▶ _GIVEN DATA_
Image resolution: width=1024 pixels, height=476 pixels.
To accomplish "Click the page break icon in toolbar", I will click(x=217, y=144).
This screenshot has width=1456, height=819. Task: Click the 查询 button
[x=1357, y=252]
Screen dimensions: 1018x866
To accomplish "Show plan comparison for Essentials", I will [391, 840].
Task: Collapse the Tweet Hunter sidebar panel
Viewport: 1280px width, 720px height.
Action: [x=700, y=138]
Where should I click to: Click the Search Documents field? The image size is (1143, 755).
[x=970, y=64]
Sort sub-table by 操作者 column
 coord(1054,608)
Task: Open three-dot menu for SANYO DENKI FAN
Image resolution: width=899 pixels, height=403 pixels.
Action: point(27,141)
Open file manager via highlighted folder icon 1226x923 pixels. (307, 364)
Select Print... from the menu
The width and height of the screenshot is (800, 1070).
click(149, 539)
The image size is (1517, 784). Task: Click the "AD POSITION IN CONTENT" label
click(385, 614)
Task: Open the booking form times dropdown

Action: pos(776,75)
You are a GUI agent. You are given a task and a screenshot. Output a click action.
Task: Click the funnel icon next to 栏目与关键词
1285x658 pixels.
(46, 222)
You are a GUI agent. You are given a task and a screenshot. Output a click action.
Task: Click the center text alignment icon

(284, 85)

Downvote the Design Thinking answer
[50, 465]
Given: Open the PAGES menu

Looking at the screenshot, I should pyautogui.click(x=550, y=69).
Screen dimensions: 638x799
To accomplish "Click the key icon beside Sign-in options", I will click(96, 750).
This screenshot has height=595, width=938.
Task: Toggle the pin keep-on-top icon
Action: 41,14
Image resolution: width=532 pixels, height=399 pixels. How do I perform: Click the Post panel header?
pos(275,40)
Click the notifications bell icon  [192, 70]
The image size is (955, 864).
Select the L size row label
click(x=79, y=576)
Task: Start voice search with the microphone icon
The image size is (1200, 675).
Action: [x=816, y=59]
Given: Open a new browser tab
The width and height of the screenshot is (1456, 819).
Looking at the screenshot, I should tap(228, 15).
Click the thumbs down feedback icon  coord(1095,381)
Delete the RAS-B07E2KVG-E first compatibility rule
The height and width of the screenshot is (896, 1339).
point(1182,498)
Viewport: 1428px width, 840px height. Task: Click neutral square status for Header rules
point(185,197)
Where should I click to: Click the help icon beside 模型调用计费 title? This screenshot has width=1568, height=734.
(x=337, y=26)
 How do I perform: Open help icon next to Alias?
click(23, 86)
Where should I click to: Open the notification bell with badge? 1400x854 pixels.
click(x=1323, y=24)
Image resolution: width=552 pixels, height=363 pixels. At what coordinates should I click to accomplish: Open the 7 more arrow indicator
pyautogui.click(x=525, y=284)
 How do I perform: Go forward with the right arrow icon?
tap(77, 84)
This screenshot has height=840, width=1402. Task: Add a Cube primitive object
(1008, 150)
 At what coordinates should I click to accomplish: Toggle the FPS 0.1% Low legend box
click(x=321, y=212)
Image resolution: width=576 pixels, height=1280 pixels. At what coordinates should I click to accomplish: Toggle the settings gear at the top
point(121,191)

▶ _TASK TO COMPLETE_
How many lines in the entries above contain the string "label"? Give only the number.

▶ _RESPONSE TO THIS EXERCISE_
2